Aim of the exercise:
Quote, exactly, the line holding "Where should I" and all lines after it to the end of the records below. Exclude pictures.

#### Recorded data

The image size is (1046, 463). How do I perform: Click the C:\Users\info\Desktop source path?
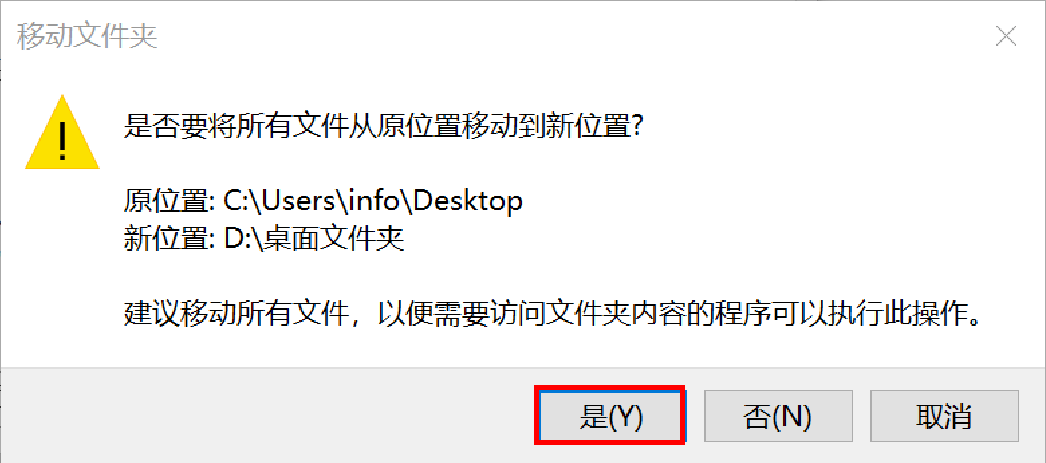pos(368,201)
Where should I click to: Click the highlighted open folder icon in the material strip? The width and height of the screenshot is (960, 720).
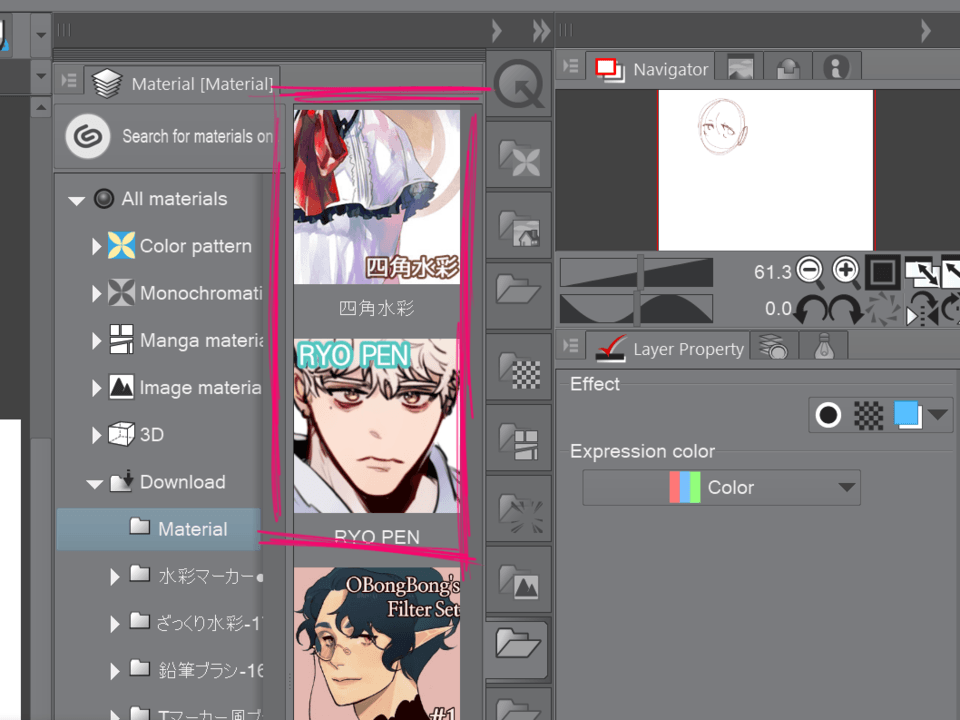click(519, 648)
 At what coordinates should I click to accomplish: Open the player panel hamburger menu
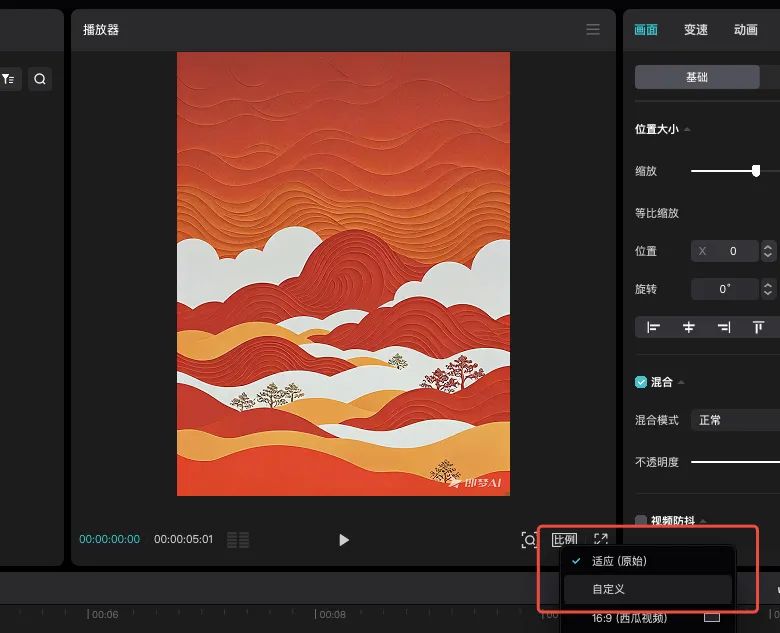[x=593, y=30]
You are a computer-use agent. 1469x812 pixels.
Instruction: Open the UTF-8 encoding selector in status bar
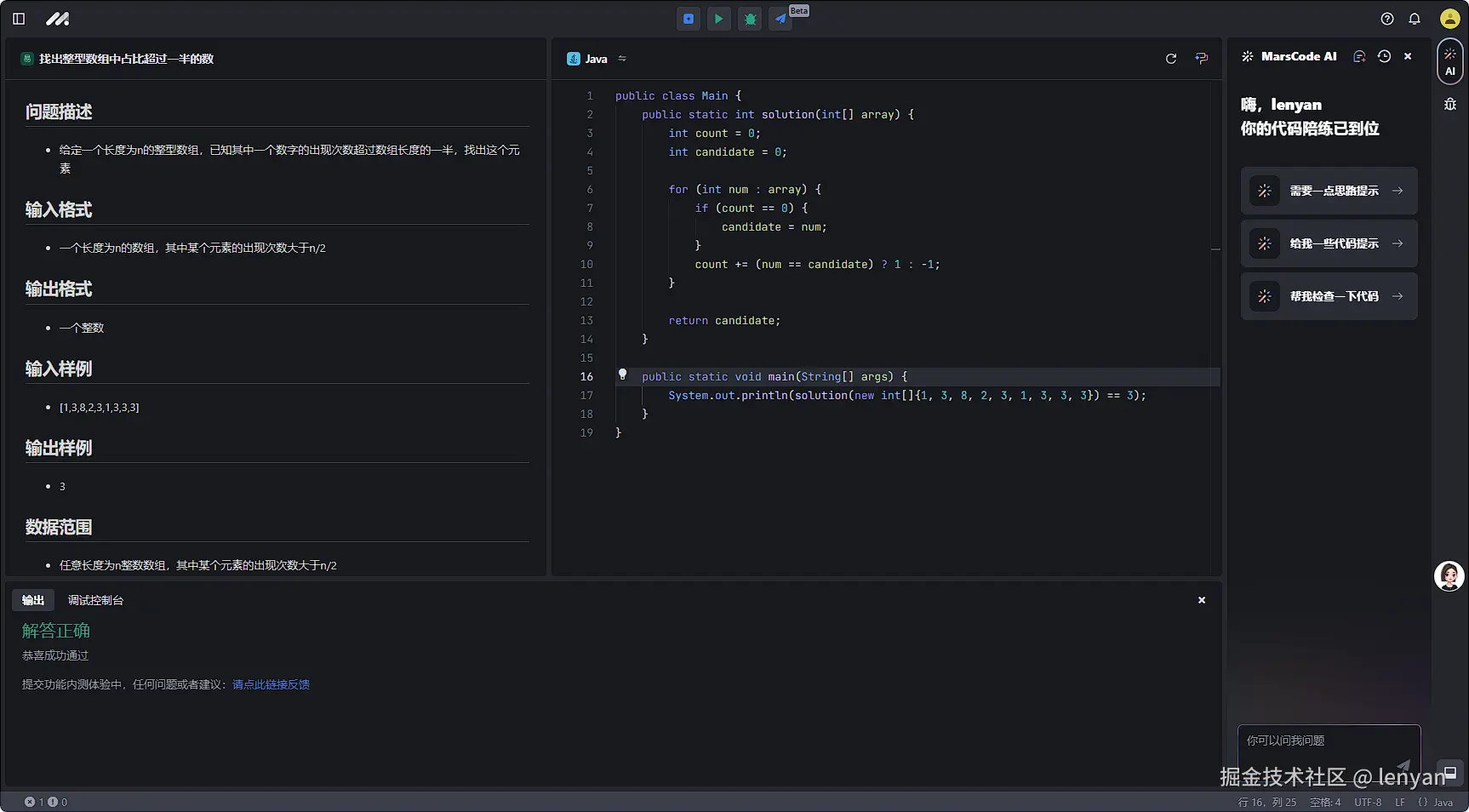[1368, 802]
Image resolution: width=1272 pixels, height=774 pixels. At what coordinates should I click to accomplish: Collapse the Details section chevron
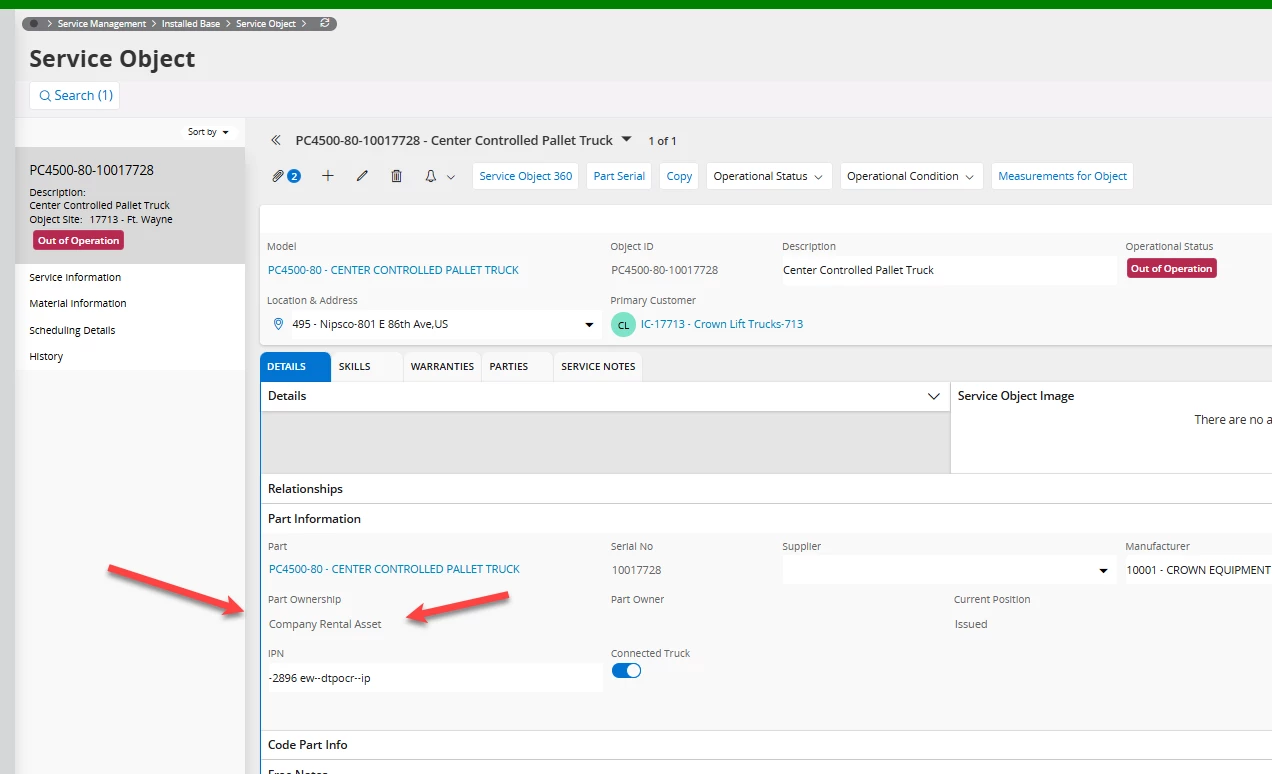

########

Answer to this exercise:
Where should I click to: Click the highlighted open folder icon in the material strip? The width and height of the screenshot is (960, 720).
click(519, 648)
 At what coordinates should I click to accomplish: Open the player panel hamburger menu
[x=593, y=30]
You are a computer-use agent. 1469x812 pixels.
Instruction: Open the UTF-8 encoding selector in status bar
[1368, 802]
Image resolution: width=1272 pixels, height=774 pixels. At what coordinates should I click to accomplish: Collapse the Details section chevron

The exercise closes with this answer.